Atualizado: 21 de nov. de 2022

Inevitavelmente, aí vai um daqueles textos que não são textos, mas repelentes — muito úteis de tempos em tempos. Falemos, brevemente, das espinhosas eleições presidenciais que se dão no ano corrente:


Se é que valerá para alguma coisa, meu cândido voto será dado, desta vez, menos por acreditar no atual arranjo institucional republicano do Estado brasileiro, ou na beleza dos mitos da democracia e do sufrágio universal — mais ou menos como tem sido desde que me entendi como um homem adulto —, do que por uma espécie de revolta e compaixão pelos muitos venezuelanos com quem tenho esbarrado pelas esquinas e sinaleiros em minha cidade: pais e mães de família, carregando crianças de colo, esmolando alguns trocados numa terra que não é a deles, errantes num lugar de língua estranha desde que sua pátria foi “transfigurada” num narcoestado e dominada por uma ideologia vermelha assassina travestida de amor pelos pobres e minorias.


Mente, sem tempo de corar as bochechas, quem quer que diga que hoje, por aqui, no coração do cerrado goiano, não seja comum avistar venezuelanos vagueando em tais condições pelas ruas.


Já meus compatriotas não merecem de minha parte, de modo amplo, geral e irrestrito, este mesmo sentimento que aqui reservo para os venezuelanos. Causa-me espécie saber que há entre nós, em 2022, tanta gente que não somente flerta, mas anseia e atua deliberadamente para que as mesmas ideias assassinas também aqui façam morada. Ideias que não vitimaram somente a Venezuela em tempos recentes, mas que já enterraram aproximadamente 100 milhões de mortos mundo afora ao longo do séc. XX, seja pela bala, seja pela fome fabricada.


Compreendo a ingenuidade e a ignorância, sobretudo de pessoas mais próximas a mim. Compreendo que nem todos consigam conceber a obviedade de que o mal dificilmente se apresenta como mal. O erro está, em parte, justificado pela ignorância. “Pai, perdoa-lhes, pois não sabem o que fazem”.

### [CONTEÚDO DOS DADOS]
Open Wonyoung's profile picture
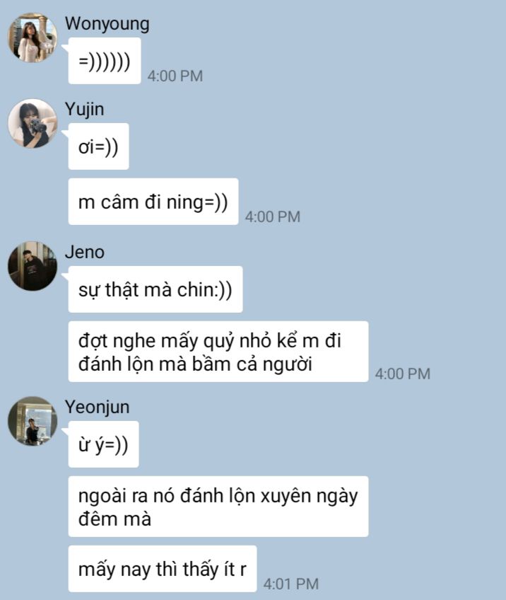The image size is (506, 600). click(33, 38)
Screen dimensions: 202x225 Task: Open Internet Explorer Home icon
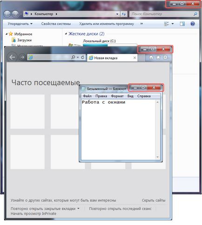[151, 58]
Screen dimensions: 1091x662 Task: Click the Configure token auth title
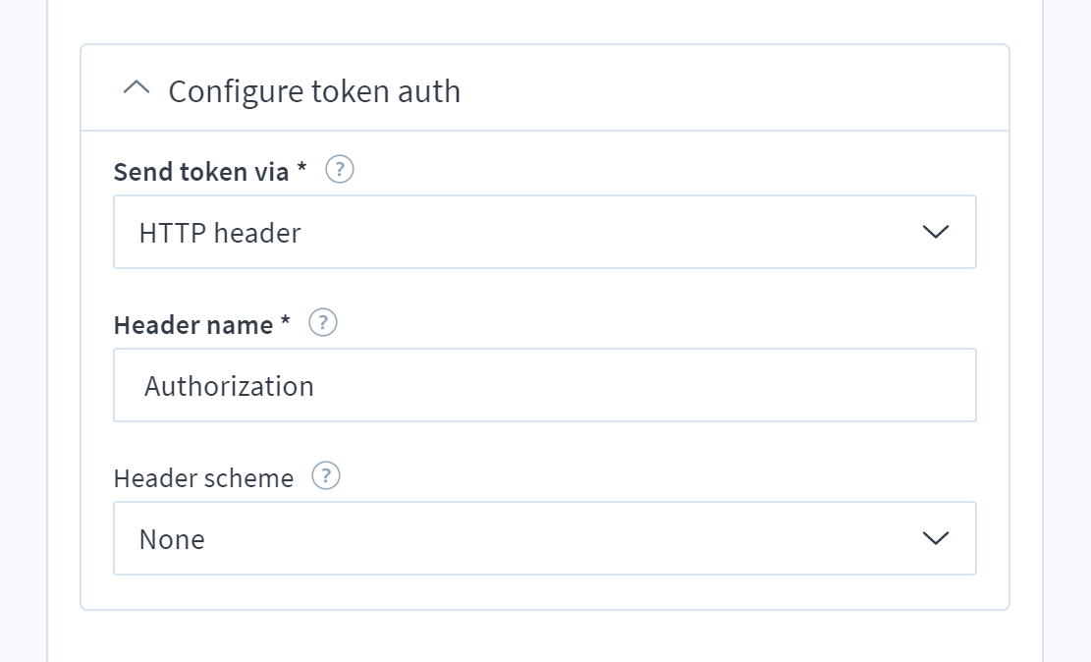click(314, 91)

--

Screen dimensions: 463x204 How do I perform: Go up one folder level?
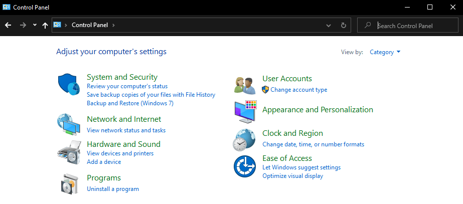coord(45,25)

==

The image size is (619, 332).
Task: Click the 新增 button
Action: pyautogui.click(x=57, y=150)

### [TAREFAS PROPOSTAS]
1 – Segundo o trecho selecionado, por que motivo o voto será dado desta vez? Responda em uma a três frases.
2 – Responda com base no trecho selecionado:
(a) Qual data de atualização aparece no início?
(b) Em que lugar, segundo o texto, é comum avistar venezuelanos vagueando pelas ruas?
(c) Quantos mortos, aproximadamente, essas ideias teriam enterrado mundo afora ao longo do séc. XX?

### [RESPOSTAS]
1 – O voto será dado menos por acreditar no arranjo institucional republicano do Estado brasileiro ou nos mitos da democracia e do sufrágio universal. O motivo principal é uma espécie de revolta e compaixão pelos muitos venezuelanos encontrados pelas esquinas e sinaleiros da cidade. São pais e mães de família que esmolam numa terra que não é a deles desde que sua pátria foi "transfigurada" num narcoestado.

2 –
(a) 21 de nov. de 2022.
(b) No coração do cerrado goiano.
(c) Aproximadamente 100 milhões.